Если бы какой-нибудь поэт, прогуливаясь в тот час по бульвару, заметил эту женщину, к которой так рано пришла старость, он решил бы, что она прелюбопытный персонаж. Всякий, кто увидал бы, как она сидит в полуденный час в кружевной тени акации, многое прочёл бы по её лицу, холодному и бледному даже под знойными лучами солнца. Выразительные черты её отражали нечто более значительное, нежели её жизнь, подходившую к концу, нечто более глубокое, нежели душу её, измученную испытаниями. Её лицо принадлежало к тому типу лиц, на котором вы, оставив без внимания множество других физиономий, лишённых своеобразия, задержите на миг свой взор и задумаетесь; так в Лувре среди множества картин на вас произведёт захватывающее впечатление только величавый, проникнутый материнской скорбью облик, созданный кистью Мурильо, или лицо Беатриче Ченчи, которому Гвидо сумел придать самое трогательное выражение невинности, не стёртое страшным преступлением, или творение Веласкеса, запечатлевшее угрюмые черты Филиппа Второго, которые дышат царственным могуществом, вселяющим ужас. Иные человеческие лица становятся властителями наших дум, они говорят с нами и вопрошают нас, отвечают на наши тайные мысли и даже представляются нам целой поэмой. Застывшее лицо г‑жи д’Эглемон казалось одним из тех бесчисленных и страшных образов, что теснятся в “Божественной Комедии” Данте Алигьери.
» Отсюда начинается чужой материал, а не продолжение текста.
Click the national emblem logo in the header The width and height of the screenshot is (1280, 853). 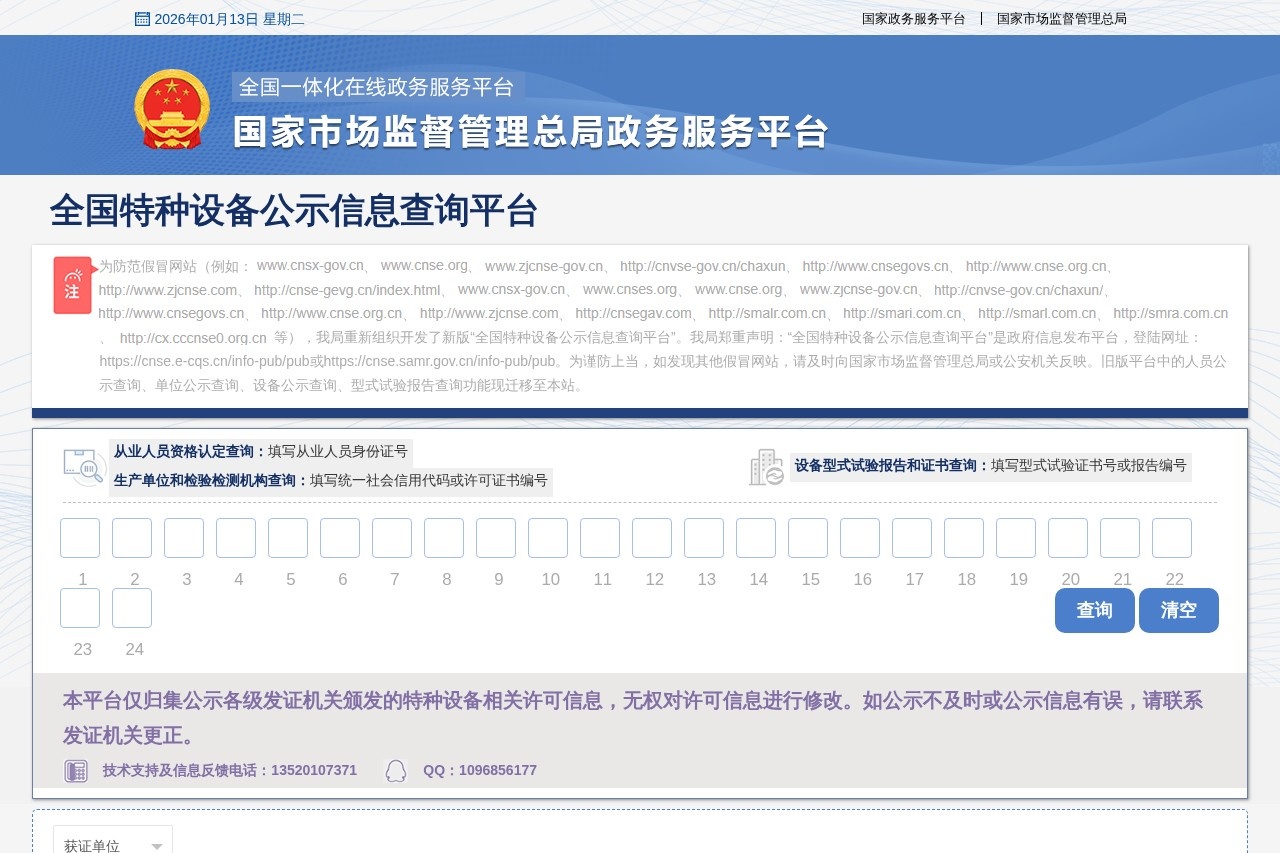(171, 109)
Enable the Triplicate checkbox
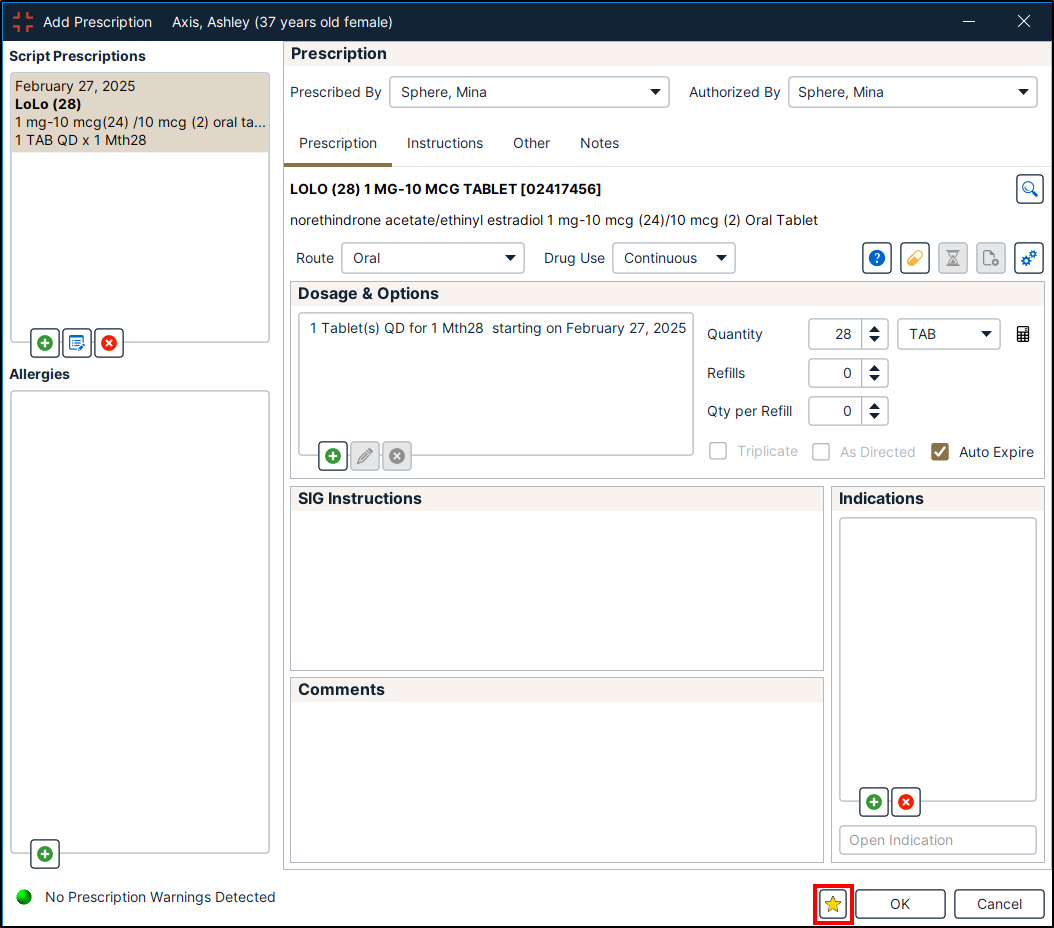 pos(718,452)
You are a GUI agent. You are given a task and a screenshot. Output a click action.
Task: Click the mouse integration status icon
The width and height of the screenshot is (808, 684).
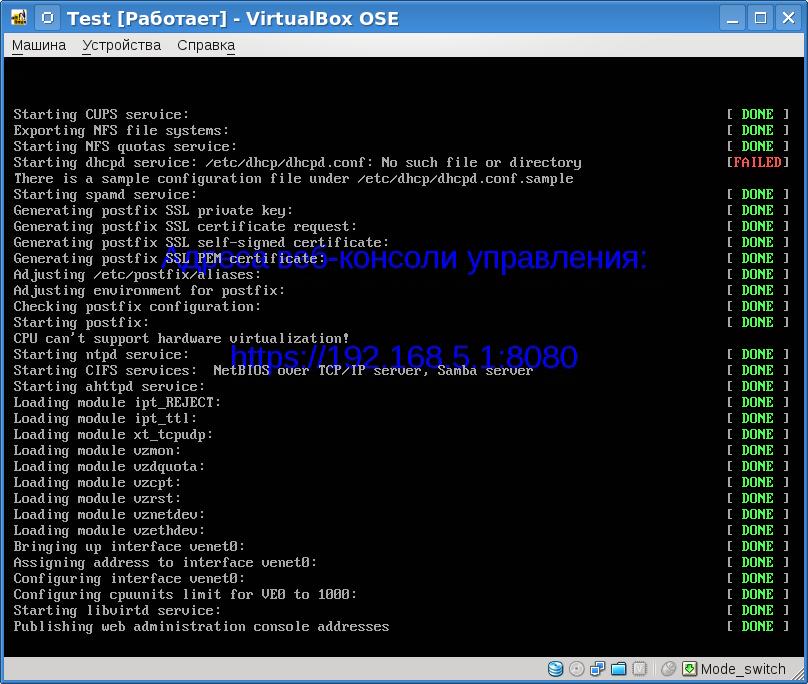(668, 669)
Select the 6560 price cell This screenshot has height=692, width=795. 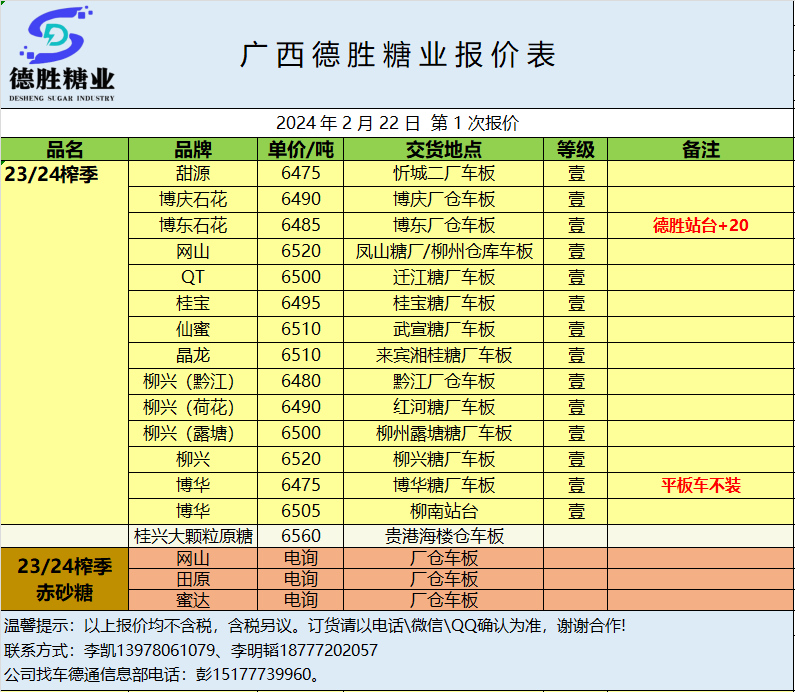(301, 536)

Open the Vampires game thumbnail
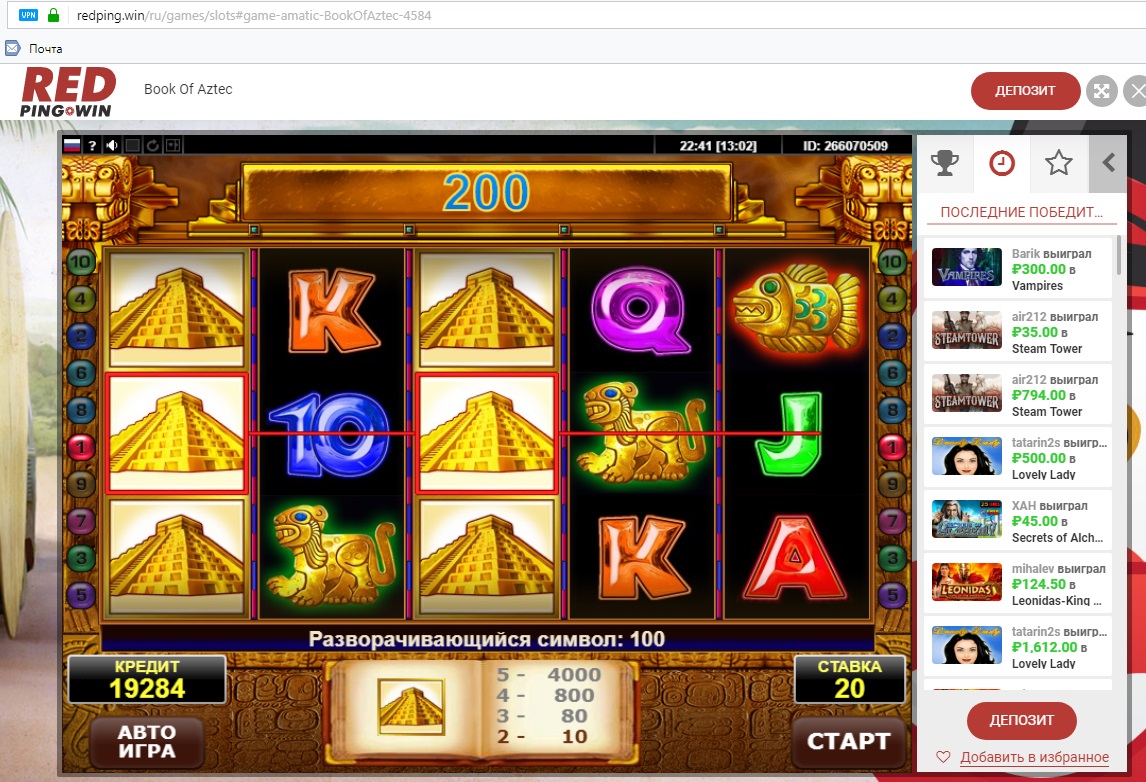point(967,267)
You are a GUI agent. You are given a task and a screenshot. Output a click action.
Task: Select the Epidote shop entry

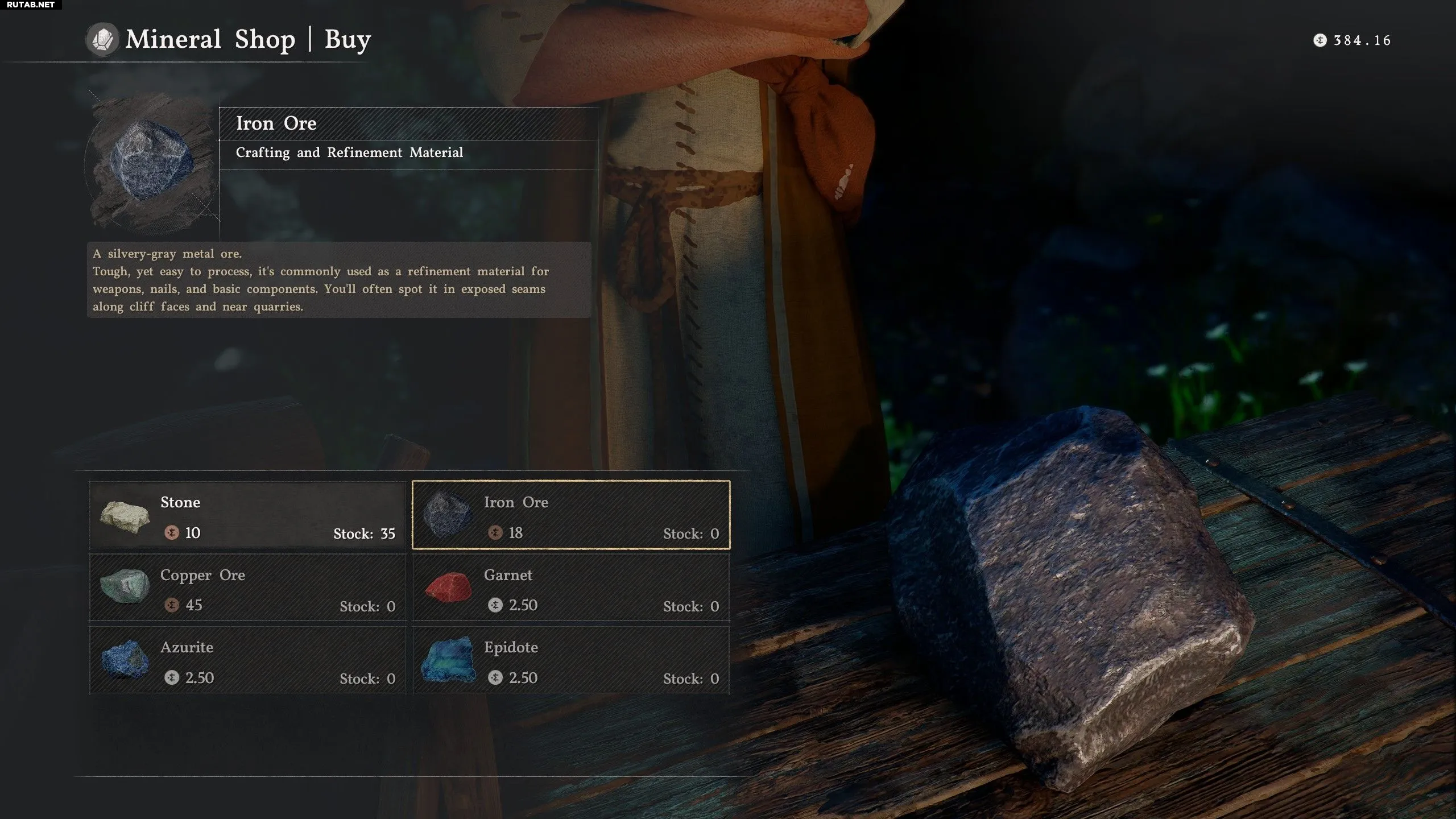click(x=571, y=660)
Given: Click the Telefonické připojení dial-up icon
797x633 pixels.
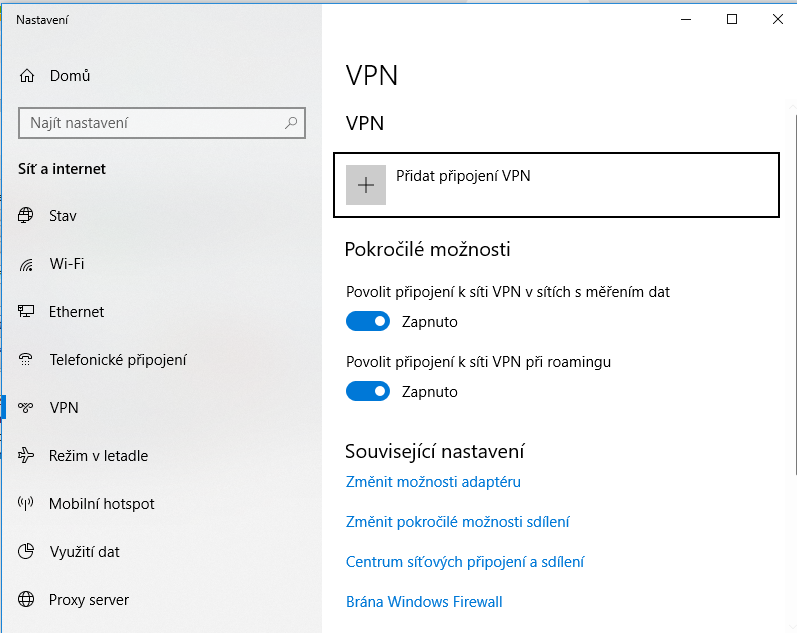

В быстролётные годы расцвета женской красоты она отлично служит притворству, к которому вынуждает женщину её природная слабость и законы нашего общества. Чудесный, свежий цвет лица, блеск глаз, изящный рисунок тонких черт, богатство линий, резких или округлых, но чистых и совершенно законченных, — завеса для всех её сокровенных волнений; если она покраснеет, это не выдаст движения её души, а только оживит и без того яркие краски; огонь её глаз, горящих жизнью, в ту пору скрадывает все внутренние вспышки, и пламя страданий, вырываясь на миг, делает её ещё пленительнее. Итак, нет ничего более непроницаемого, чем молодое лицо, ибо нет ничего неподвижнее. Лицо молодой женщины безмятежно, гладко, ясно, как поверхность дремлющего озера. Своеобразие начинает появляться в женском лице лишь к тридцати годам. До этого возраста художнику не найти в нём ничего, кроме бело-розовых красок, улыбок и выражения, которое повторяет одну и ту же мысль, — мысль о радостях молодости и любви, мысль однообразную и неглубокую; но в старости, когда женщина всё уже испытала, следы страстей словно врезаются в лицо её; она была любовницей, супругой, матерью; самые сильные проявления счастья и горя в конце концов меняют облик человека, искажают черты, бороздя лицо неисчислимыми морщинами, наделяя каждую из них своим языком; и женщина становится тогда величественной в своём страдании, прекрасной в печали своей, великолепной в своей невозмутимости, и если нам позволено будет развить наше необычайное сравнение, то в высохшем озере станут тогда видны следы всех родников, питавших его; тогда лицо женщины уже не привлечёт внимания света, ибо в легкомыслии своём свет будет напуган тем, что разрушены его привычные понятия о красоте; не привлечёт оно и посредственного, ничего не смыслящего художника, зато вдохновит истинного поэта, того, кто наделён чувством прекрасного, кто свободен от всех условностей, на которых зиждется столько ложных понятий об искусстве и красоте.